Epístola 78: R78: Hildegard von Rupertsberg a Abad H. von Kempten

Respuesta de Hildegarda.

Oh hombre, declina del mal y haz el bien, porque el hombre siempre tiene en su mente el errar y se propone mil objetivos que nunca logra cumplir. Así como Adán no consideró lo que hacía, deseando ser como Dios, pero no tuvo esa maldad de envidiar el honor y el poder de Dios. Oh hijo de Dios, corta toda tormenta mediante la fe. Pues Adán estimaba que gozaría del poder y honor con Dios, lo cual fue una gran vanidad, y aun así sabía que Dios era Dios. Del mismo modo, cada hombre sabe que tiene a Dios, a quien cree como su creador y liberador, y por eso también tú recurre a Dios, ya que en la fe sabes que Él es Dios, como está escrito: "Todas las naciones que has hecho vendrán y adorarán delante de ti, Señor, y glorificarán tu nombre." Esto significa que el hombre, hecho con las criaturas, sabe que tiene a Dios, y por tanto debe estar en buena fe, buscarlo diligentemente y adorarlo, y glorificar su nombre.
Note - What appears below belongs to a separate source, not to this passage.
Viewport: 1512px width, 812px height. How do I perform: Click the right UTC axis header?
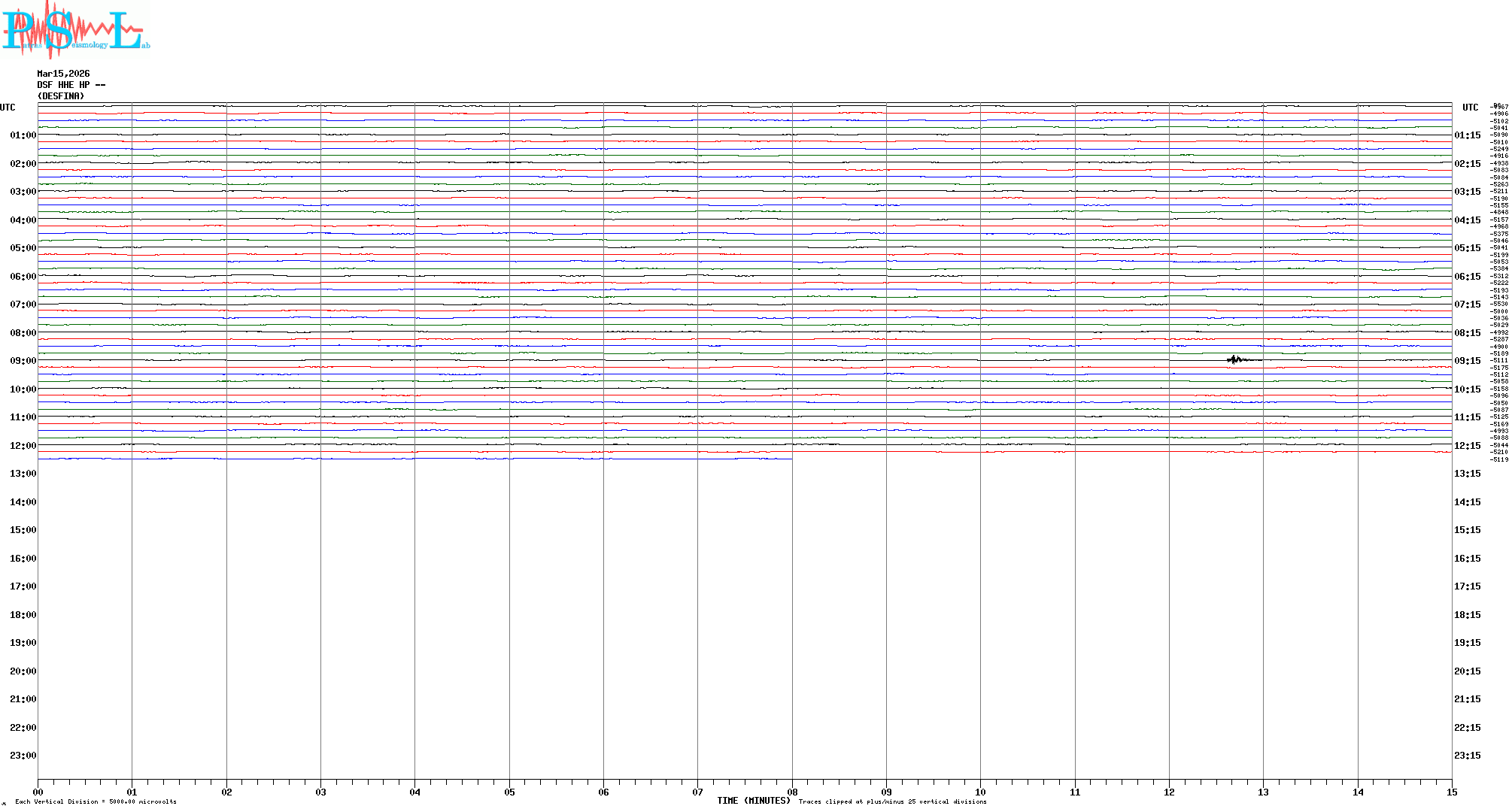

Cada hombre debe evitar el mal de dudar que Dios, quien lo creó, sea Dios, y debe amar a quien lo creó y liberó, y en Él amar a su prójimo que le hace el bien, sin imitar al diablo que odiaba a su creador, quien le había concedido muchos bienes. El diablo no conoció a Dios amándolo, y por eso no busca la liberación de Él, pero sabe que Él está por encima de él. Sin embargo, Adán no rechazó a Dios en esta parte odiosa, sino que en gran vanidad buscó su semejanza. Y el diablo no encontró en Adán el odio con que odia a Dios, sino que lo engañó con su consejo. De ahí que, con sus mil artimañas, rodea buscando a quien en la fe duda. Con sus mil artimañas, prohíbe al hombre hacer el bien, porque cuando el hombre anhela hacer el bien, lanza sus flechas contra él, y cuando desea abrazar a Dios con todo su corazón en caridad, lo sobrevuela con dañina molestia para que esto no sea recto ante Dios. Y cuando busca las virtudes, le dice en su sugestión que no sabe lo que hace, y le enseña que se establezca para sí una ley según su propia conveniencia, la cual conoce bien.

Contra esto hay una batalla, como está escrito: "Mil escudos cuelgan de él, toda la armadura de los valientes." Esto significa que el primer escudo es la confesión de los pecados, que la antigua ley no tenía, por lo que también era ciega. Y la penitencia después de la confesión de los pecados, como ordena el buen pastor, es el manto de la desnudez de la antigua ley. Y por eso, como la torre de David se levanta su cuello en la humanidad del Salvador, de la cual cuelga toda la armadura de los valientes, que son los que viven bien en comunión según el precepto de la ley, los continentes y las vírgenes que cuelgan de esta torre. Todo esto fue prefigurado por la antigua ley y Cristo lo mostró en su encarnación, y después de su ascensión lo cumplirá a través de sus discípulos y de los demás que los siguen hasta el último día. Estos son los mil escudos que cuelgan de ella, con los cuales se libra la batalla contra la antigua serpiente que sedujo al primer hombre y a los demás. Así, cuando el hombre está en medio de sus enemigos, se defiende con ellos y lucha en todas partes para no ser asesinado por sus enemigos, como el esposo habla a la esposa en los cánticos: "Mi cabeza está llena de rocío y mis rizos de las gotas de la noche." Esto se dice de Cristo Jesús, que es la cabeza de todos, y los hombres son como cabellos adheridos, llenos de delitos por la dulzura de la carne y de pecados criminales, los cuales la Iglesia regenera de nuevo y purifica del fétido hedor del polvo de los pecados mediante la penitencia y la confesión, como también se sacuden y limpian los cabellos del rocío y las gotas, así como la lana se sacude y se limpia del polvo.

Así debes hacer, querido hijo de Dios, porque vivirás eternamente y serás una piedra en la Jerusalén celestial, por lo que también debes ser agudamente limado.